Muaro Jambi (ANTARA) - Pengelolaan wakaf yang profesional dan transparan berdampak pada pembangunan dan kesejahteraan masyarakat, hal ini disampaikan Wakil Bupati Muaro Jambi Junaidi Mahir, saat menghadiri pelantikan Pengurus Perwakilan Badan Wakaf Indonesia (BWI) Kabupaten Muaro Jambi masa bakti 2026 - 2028 di Ruang Pola Kantor Kementerian Agama.
“Kalau pengelolaannya rapi dan profesional, wakaf bisa menjadi instrumen luar biasa untuk mengentaskan kemiskinan dan menguatkan ekonomi masyarakat,” kata Wabup Junaidi, Selasa.
Menurut dia, potensi wakaf di Muaro Jambi sangat besar, namun belum sepenuhnya dikelola secara optimal.
Ia menyebut, wakaf tidak hanya relevan sebagai ibadah jariah, tetapi juga sebagai modal sosial untuk mendukung pembangunan di sektor pendidikan, kesehatan, dan pemberdayaan ekonomi umat.
Pemerintah Kabupaten Muaro Jambi, kata Junaidi, siap memberikan dukungan penuh terhadap pengelolaan wakaf yang akuntabel dan berorientasi pada manfaat jangka panjang.
"Saya berharap kepengurusan BWI periode ini solid dan mampu memobilisasi dana umat secara amanah, Niat yang tulus harus dibarengi dengan manajemen yang kuat,” katanya.
Sementara itu, Kepala Kantor Kementerian Agama Kabupaten Muaro Jambi, Buhri mengatakan, bahwa Kemenag siap memperkuat sinergi dengan BWI, terutama dalam pembinaan nazhir, sertifikasi tanah wakaf, serta peningkatan literasi wakaf di tingkat masyarakat.

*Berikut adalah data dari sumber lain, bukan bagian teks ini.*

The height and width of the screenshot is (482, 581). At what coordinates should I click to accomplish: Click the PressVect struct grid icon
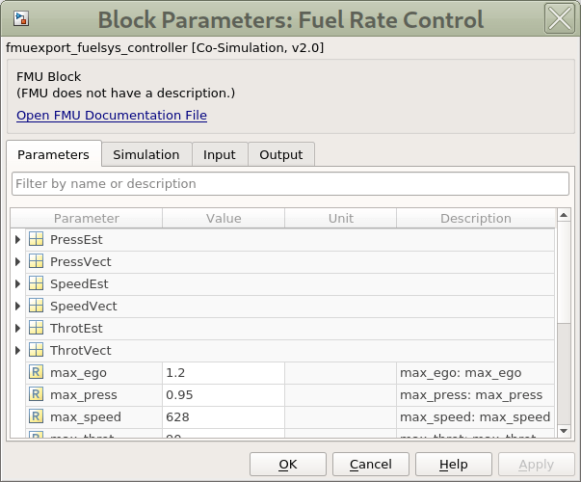[36, 261]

Ia menambahkan, edukasi wakaf akan terus digencarkan melalui Penyelenggara Zakat dan Wakaf serta Kantor Urusan Agama di kecamatan.
"Wakaf bukan hanya soal ibadah, tetapi juga instrumen pemberdayaan ekonomi umat. Melalui wakaf produktif, manfaatnya bisa dirasakan secara berkelanjutan,” tutupnya.